WHAT IS REQUIRED ▸ Below are records; extract exactly the lines from the one containing "You are a computer-use" through the last, both included, and keep the pictures out.

RECORD SET ▸
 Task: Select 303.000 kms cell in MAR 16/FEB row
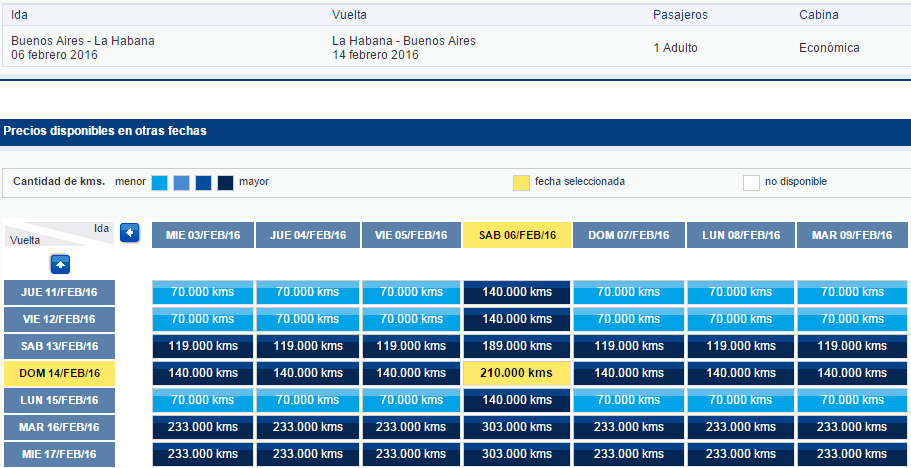pos(517,427)
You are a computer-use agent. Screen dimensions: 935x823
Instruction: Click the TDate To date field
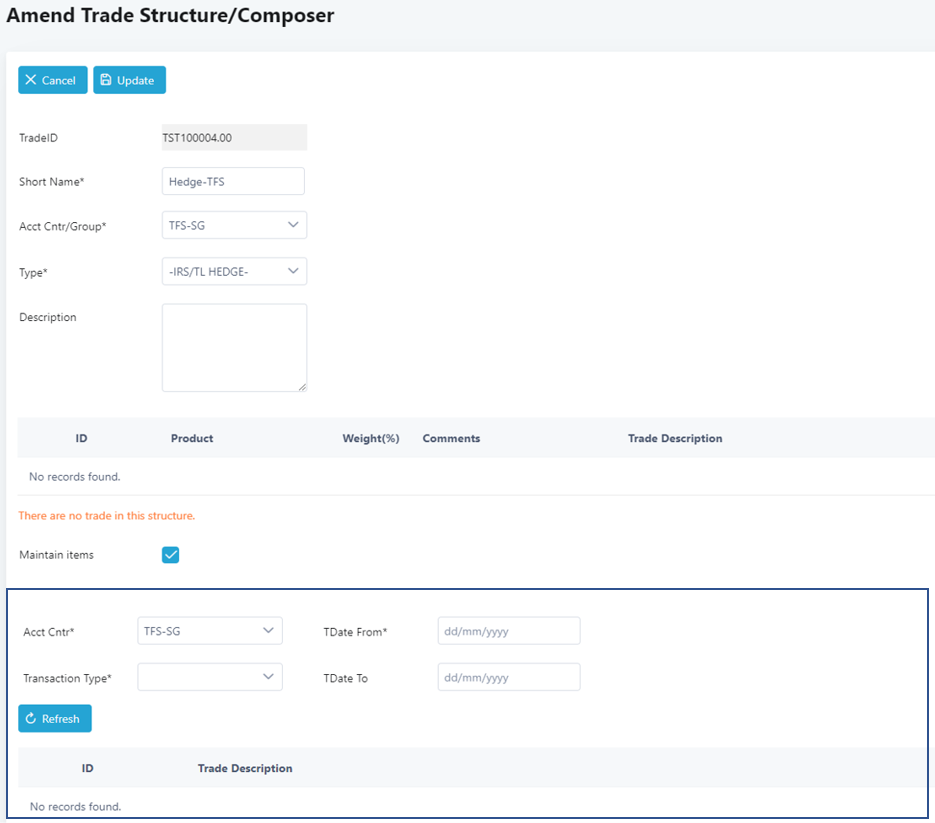coord(508,677)
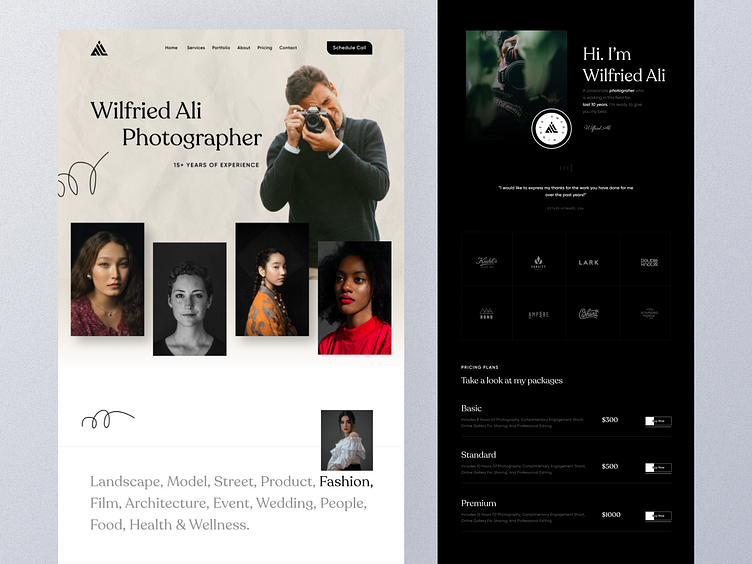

SOLUTION TO THE PROBLEM ▸
You are a computer-use agent. Screen dimensions: 935x823
Instruction: Click the TDate To date field
coord(508,677)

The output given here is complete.